4) enable QUEUE_FLAG_POLL if all underlying queues enable QUEUE_FLAG_POLL,
which is based on Jeffle's previous patch.

Signed-off-by: Ming Lei <ming.lei@redhat.com>
---
 drivers/md/dm-table.c | 24 ++++++++++++++++++
 drivers/md/dm.c       | 59 ++++++++++++++++++++++++++++++++++++++++---
 2 files changed, 79 insertions(+), 4 deletions(-)

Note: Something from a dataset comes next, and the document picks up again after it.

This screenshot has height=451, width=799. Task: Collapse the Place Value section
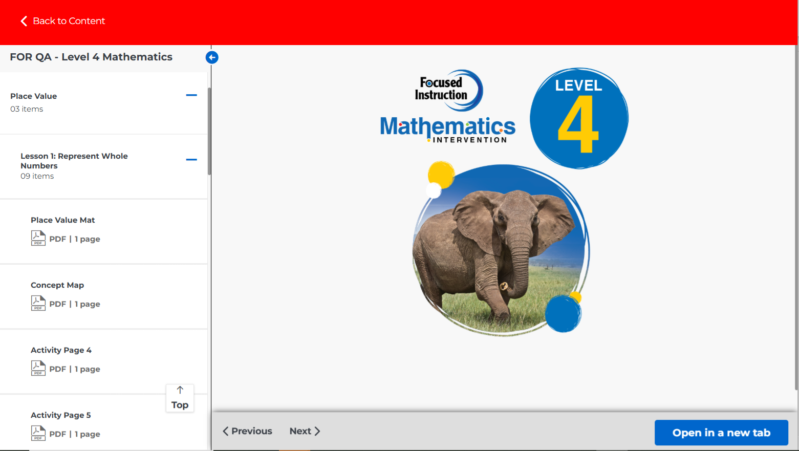coord(191,95)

diff --git a/drivers/md/dm-table.c b/drivers/md/dm-table.c
index ee47a332b462..b14b379442d2 100644
--- a/drivers/md/dm-table.c
+++ b/drivers/md/dm-table.c
@@ -1491,6 +1491,12 @@ struct dm_target *dm_table_find_target(struct dm_table *t, sector_t sector)

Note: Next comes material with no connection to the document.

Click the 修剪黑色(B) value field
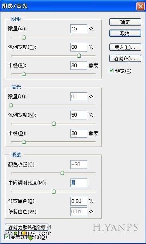The width and height of the screenshot is (146, 244). tap(79, 201)
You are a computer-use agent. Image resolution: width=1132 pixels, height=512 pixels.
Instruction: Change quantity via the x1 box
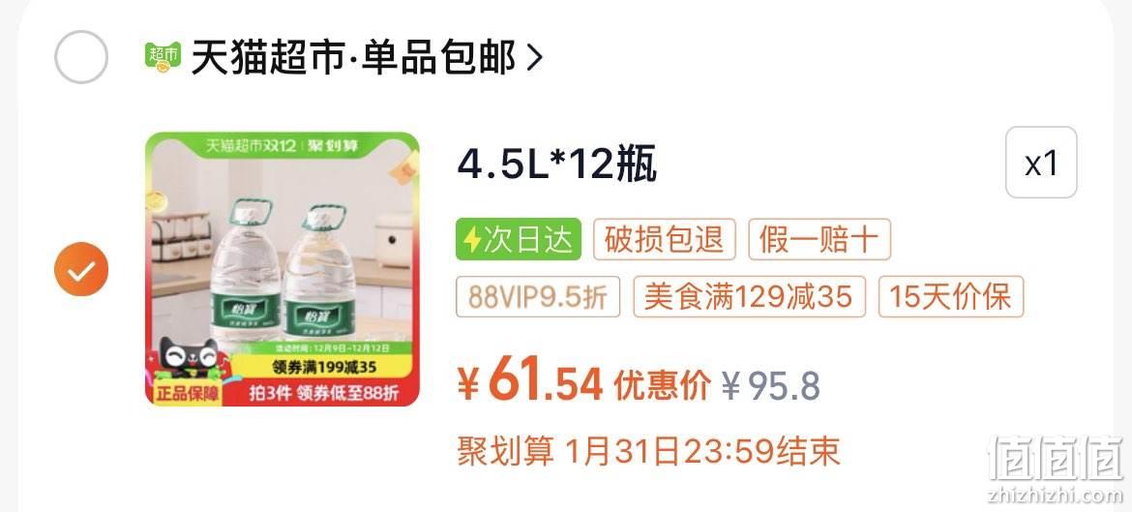coord(1041,163)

 	return &t->targets[(KEYS_PER_NODE * n) + k];
 }
 
+static int device_not_poll_capable(struct dm_target *ti, struct dm_dev *dev,
+				   sector_t start, sector_t len, void *data)
+{
+	return !blk_queue_poll(bdev_get_queue(dev->bdev));
+}
+
 /*
  * type->iterate_devices() should be called when the sanity check needs to
  * iterate and check all underlying data devices. iterate_devices() will
@@ -1541,6 +1547,11 @@ static int count_device(struct dm_target *ti, struct dm_dev *dev,
 	return 0;
 }
 
+static int dm_table_supports_poll(struct dm_table *t)
+{
+	return !dm_table_any_dev_attr(t, device_not_poll_capable, NULL);
+}
+
 /*
  * Check whether a table has no data devices attached using each
  * target's iterate_devices method.
@@ -2078,6 +2089,19 @@ void dm_table_set_restrictions(struct dm_table *t, struct request_queue *q,
 
 	dm_update_keyslot_manager(q, t);
 	blk_queue_update_readahead(q);
+
+	/*
+	 * Check for request-based device is remained to
+	 * dm_mq_init_request_queue()->blk_mq_init_allocated_queue().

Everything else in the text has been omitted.